▶ _PAGE EXTRACT_
Designing Democracy: What works for Nepal?
Power struggle and regime changes have been the frequent phenomenon of the Nepalese politics. It has been more than 50 years after the long waited fall of autocratic Rana Regime in 1951, Nepal is yet to practice stable democratic rule. The vicious cycle of struggle to gain and re-gain power between monarchy and political parties, and recent entry of Maoist in this conflict has lead country towards total catastrophe. It is irony that all these factions claim to represent voice of general mass. In-between the ongoing conflict, the monarch has tried to portray himself as a savior of democracy in international community. He tried to justify his action of dissolving government on February 1 as an action against failure of then government to hold election and tackle the Maoist issue. However the inclusion of people with known reputation to being anti-democratic and loyal royalist as his associates, imposition of nation wide emergency suspending fundamental rights of people, detention of opposition leaders, and curbing the press freedom; king’s intentions are seriously doubted. While there is a need to question the king’s intent regarding democracy, those who believe in democratic rights should also question the parliamentary democratic system drafted after 1990. Is the constitution drafted hurriedly “to transfer sovereignty of nation in people” able to protect democratic rights?

▶ _RAW DATA_
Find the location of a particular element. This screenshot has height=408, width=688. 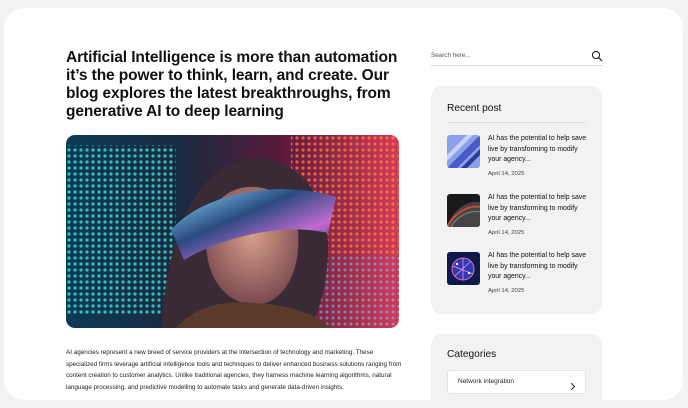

▶ _ACTIVITY_
Using only the essay on democracy in Nepal, say whether each statement agrees with it, answering yes or no and quoting the essay's deciding words. 1. The autocratic Rana Regime fell in 1951. 2. The Maoists have recently withdrawn from the conflict. 3. The essay describes the constitution as drafted hurriedly.

▶ _RESPONSE BOX_
1. Yes: "the long waited fall of autocratic Rana Regime in 1951"
2. No: "recent entry of Maoist in this conflict"
3. Yes: "Is the constitution drafted hurriedly"